- [What is being asked]: Starting at the line with "Click the scissors" and going on through the line with "The width and height of the screenshot is (1158, 724).", reproduce each line in the records below exactly and nothing more.

Data under study section start

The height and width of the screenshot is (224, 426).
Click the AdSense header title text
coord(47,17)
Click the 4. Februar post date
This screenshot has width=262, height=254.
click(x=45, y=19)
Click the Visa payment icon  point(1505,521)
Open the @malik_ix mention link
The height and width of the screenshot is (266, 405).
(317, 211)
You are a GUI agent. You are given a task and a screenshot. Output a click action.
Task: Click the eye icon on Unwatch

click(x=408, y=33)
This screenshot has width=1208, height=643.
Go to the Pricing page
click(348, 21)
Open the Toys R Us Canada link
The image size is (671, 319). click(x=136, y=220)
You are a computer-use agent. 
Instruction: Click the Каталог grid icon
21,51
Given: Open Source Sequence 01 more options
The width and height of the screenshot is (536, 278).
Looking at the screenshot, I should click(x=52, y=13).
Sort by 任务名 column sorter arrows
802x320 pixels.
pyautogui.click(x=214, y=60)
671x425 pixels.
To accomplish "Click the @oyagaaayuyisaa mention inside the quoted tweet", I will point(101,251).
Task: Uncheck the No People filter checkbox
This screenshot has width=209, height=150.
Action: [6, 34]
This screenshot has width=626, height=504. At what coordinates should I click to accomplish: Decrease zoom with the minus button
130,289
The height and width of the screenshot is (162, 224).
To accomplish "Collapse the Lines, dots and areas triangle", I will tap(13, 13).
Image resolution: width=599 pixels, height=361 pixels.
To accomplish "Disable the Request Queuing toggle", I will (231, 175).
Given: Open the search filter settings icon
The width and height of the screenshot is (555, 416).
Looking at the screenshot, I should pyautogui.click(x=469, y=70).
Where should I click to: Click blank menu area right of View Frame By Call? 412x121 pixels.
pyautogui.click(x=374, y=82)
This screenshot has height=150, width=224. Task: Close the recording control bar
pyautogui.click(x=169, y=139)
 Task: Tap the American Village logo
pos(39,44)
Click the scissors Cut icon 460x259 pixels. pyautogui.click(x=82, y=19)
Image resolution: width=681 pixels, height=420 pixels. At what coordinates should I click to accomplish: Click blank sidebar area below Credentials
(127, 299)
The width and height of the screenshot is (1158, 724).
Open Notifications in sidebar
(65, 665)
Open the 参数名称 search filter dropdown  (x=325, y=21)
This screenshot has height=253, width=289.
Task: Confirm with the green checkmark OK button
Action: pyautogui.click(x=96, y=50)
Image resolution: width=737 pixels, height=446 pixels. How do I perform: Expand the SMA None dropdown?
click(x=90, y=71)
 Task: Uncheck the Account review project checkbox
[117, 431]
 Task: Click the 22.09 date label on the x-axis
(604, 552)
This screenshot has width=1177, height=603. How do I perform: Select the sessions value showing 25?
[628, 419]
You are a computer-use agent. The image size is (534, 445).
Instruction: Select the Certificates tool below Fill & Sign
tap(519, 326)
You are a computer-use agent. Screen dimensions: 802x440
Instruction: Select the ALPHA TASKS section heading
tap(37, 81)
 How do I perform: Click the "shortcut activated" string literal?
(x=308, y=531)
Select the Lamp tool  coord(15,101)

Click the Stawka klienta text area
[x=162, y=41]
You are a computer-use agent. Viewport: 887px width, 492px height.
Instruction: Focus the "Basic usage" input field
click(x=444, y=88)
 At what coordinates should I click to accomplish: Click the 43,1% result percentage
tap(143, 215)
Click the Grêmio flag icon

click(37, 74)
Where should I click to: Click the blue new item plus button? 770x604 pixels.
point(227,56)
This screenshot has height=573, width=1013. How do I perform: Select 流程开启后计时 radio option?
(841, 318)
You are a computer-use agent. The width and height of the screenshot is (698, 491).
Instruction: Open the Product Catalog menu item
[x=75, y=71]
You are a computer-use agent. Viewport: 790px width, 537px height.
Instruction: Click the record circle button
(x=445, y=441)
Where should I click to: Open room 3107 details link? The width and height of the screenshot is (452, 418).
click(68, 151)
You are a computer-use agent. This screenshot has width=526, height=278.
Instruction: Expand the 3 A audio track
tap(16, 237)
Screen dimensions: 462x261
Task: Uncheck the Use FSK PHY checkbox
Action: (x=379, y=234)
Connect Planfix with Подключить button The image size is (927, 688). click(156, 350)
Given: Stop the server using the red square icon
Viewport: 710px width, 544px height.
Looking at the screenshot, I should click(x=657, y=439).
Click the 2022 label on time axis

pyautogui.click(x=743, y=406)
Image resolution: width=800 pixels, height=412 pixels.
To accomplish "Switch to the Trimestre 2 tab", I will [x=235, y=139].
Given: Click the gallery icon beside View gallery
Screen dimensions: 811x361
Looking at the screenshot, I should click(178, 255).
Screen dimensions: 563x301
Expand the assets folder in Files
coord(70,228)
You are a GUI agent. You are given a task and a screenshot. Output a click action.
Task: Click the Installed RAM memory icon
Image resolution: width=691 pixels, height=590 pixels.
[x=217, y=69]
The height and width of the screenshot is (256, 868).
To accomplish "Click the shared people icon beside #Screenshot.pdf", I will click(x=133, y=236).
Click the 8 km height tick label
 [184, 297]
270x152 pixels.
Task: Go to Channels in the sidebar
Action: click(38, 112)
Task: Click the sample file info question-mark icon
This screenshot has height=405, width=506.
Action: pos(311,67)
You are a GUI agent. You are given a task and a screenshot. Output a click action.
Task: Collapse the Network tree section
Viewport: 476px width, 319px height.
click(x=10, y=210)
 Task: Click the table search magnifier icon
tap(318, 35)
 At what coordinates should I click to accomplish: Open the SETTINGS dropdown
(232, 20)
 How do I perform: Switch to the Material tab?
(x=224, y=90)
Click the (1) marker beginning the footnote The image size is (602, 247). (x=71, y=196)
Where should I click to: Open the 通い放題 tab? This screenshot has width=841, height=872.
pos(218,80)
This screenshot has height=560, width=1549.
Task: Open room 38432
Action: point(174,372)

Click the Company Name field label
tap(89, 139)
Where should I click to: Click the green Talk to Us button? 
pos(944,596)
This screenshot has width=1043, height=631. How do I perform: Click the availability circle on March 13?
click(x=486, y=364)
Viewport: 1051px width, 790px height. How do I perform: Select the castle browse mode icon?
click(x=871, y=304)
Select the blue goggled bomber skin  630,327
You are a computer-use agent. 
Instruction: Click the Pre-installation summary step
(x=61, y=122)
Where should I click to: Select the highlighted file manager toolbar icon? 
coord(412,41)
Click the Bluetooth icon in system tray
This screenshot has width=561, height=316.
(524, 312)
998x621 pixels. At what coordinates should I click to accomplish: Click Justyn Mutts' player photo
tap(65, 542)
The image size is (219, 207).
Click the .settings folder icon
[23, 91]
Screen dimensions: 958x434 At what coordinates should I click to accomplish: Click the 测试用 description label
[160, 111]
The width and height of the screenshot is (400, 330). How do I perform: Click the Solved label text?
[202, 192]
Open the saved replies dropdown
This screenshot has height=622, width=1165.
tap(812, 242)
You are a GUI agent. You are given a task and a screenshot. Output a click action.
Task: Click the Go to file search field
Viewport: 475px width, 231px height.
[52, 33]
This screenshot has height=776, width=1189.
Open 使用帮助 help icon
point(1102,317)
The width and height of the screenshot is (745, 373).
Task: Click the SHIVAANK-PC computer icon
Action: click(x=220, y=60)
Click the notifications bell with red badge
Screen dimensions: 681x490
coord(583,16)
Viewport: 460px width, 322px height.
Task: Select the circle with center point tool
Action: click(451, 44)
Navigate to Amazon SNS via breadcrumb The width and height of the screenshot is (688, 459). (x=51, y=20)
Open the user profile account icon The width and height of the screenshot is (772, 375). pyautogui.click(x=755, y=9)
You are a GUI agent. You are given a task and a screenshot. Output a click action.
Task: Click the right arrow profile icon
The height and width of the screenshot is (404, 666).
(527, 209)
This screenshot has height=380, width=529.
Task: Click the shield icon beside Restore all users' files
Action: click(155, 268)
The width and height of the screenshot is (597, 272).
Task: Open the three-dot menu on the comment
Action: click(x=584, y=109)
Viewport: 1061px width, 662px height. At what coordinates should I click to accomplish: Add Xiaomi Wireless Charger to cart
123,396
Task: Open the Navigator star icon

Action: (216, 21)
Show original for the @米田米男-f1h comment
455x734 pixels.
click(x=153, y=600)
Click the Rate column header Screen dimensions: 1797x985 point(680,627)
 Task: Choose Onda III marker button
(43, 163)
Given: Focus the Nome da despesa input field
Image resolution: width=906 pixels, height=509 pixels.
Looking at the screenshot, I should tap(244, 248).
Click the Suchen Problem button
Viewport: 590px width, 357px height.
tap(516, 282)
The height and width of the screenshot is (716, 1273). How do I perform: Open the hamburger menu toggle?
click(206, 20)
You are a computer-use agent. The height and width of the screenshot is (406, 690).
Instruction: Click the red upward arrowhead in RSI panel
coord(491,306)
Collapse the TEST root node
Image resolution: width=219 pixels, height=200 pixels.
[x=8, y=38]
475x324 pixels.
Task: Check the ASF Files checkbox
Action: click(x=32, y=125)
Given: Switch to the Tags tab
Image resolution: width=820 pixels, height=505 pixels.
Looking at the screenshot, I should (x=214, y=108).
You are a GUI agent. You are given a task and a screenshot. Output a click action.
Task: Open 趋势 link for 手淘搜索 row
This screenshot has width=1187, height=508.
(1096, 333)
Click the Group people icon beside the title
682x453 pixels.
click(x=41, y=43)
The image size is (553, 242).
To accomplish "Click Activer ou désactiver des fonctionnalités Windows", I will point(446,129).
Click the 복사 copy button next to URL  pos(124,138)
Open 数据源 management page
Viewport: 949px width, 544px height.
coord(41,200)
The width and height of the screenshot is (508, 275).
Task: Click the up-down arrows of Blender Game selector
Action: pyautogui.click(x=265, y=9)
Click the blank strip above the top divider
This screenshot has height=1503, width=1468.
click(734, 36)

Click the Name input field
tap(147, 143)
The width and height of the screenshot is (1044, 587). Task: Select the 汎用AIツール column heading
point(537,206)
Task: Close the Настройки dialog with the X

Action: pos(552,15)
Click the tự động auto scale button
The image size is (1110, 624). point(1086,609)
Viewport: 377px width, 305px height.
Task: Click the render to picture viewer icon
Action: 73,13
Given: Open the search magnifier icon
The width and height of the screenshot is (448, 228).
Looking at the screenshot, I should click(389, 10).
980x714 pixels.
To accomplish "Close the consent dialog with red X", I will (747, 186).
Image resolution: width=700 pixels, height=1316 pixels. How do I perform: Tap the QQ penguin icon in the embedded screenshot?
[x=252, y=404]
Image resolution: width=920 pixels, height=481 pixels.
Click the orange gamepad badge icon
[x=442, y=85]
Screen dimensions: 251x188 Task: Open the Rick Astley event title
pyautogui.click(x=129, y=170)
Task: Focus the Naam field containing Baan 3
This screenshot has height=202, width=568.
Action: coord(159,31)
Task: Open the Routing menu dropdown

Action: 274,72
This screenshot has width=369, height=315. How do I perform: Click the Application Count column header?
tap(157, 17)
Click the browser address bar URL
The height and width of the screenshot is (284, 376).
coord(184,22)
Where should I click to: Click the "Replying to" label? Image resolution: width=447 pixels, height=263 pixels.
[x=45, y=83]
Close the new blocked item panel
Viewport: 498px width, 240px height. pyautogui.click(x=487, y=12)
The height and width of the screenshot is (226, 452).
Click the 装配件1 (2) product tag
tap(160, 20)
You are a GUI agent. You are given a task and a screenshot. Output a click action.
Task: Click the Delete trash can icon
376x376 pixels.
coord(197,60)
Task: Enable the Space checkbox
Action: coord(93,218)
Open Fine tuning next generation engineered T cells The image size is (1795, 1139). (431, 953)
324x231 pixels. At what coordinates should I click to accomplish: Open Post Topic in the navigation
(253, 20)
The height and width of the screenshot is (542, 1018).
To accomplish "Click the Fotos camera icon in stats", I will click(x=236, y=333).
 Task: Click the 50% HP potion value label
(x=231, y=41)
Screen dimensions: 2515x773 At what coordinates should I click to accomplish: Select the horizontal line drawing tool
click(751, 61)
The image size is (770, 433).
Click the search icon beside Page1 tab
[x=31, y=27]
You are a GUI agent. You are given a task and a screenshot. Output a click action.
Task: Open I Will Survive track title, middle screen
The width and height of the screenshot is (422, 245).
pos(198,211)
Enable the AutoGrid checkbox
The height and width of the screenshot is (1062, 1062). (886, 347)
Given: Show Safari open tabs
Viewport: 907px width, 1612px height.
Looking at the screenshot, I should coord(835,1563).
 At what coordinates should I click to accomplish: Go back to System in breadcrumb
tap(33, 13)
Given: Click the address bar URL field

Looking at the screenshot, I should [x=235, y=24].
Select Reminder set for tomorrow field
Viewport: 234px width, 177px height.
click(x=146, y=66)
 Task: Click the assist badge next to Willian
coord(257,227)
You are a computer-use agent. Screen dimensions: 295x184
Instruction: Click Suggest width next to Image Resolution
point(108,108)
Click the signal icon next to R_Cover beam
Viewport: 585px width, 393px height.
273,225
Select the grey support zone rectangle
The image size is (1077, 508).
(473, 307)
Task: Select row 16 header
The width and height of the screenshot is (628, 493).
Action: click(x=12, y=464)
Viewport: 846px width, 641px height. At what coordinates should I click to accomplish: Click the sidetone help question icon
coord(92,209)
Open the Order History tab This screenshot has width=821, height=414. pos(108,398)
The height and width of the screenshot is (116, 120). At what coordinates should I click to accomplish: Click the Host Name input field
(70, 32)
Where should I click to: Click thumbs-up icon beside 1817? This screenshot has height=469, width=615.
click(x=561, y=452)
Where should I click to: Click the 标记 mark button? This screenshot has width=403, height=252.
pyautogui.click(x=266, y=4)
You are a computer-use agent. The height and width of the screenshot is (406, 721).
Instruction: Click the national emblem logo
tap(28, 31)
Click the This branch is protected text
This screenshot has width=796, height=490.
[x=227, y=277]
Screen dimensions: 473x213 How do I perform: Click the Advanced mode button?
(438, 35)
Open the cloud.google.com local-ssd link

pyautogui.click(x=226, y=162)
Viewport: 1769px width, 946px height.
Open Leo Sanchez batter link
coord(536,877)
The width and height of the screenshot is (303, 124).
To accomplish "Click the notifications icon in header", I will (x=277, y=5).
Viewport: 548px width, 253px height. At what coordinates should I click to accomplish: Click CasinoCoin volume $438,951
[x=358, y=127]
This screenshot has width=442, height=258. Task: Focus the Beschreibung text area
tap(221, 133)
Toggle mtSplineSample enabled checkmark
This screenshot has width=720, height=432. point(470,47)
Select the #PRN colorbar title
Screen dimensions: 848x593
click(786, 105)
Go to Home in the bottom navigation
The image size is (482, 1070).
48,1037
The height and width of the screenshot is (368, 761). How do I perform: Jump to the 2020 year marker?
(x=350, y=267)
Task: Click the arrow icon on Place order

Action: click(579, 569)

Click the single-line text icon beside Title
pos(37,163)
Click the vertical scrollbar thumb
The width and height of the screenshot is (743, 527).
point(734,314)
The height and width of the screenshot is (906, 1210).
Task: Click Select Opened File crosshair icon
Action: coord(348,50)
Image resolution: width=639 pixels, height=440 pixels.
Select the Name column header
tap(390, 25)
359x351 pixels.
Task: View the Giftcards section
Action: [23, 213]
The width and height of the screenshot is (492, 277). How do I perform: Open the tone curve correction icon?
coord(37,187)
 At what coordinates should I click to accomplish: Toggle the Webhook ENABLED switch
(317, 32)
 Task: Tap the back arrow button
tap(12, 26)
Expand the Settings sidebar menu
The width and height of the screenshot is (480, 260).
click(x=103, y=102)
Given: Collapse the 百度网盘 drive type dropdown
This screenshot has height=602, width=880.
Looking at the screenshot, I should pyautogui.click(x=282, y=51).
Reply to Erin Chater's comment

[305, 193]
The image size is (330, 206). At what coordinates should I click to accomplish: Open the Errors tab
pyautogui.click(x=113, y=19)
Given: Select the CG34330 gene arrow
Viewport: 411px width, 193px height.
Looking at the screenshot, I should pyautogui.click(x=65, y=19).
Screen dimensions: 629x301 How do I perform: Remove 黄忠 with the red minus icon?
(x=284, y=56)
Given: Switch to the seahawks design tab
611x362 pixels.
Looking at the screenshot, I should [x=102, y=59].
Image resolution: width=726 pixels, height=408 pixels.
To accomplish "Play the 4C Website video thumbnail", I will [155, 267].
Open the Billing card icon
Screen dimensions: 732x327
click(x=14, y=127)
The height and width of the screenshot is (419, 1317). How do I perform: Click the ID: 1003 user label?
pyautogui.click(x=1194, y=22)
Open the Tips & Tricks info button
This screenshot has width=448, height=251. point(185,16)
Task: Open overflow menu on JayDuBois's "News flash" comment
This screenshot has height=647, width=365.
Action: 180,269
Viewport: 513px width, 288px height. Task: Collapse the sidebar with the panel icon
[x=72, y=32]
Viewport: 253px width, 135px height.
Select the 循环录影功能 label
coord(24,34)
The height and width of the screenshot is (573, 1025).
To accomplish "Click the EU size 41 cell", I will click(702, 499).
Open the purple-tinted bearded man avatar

Data under study section end

- [Task output]:
Click the scissors Cut icon 460x259 pixels. pyautogui.click(x=82, y=19)
Image resolution: width=681 pixels, height=420 pixels. At what coordinates should I click to accomplish: Click blank sidebar area below Credentials
(127, 299)
The width and height of the screenshot is (1158, 724).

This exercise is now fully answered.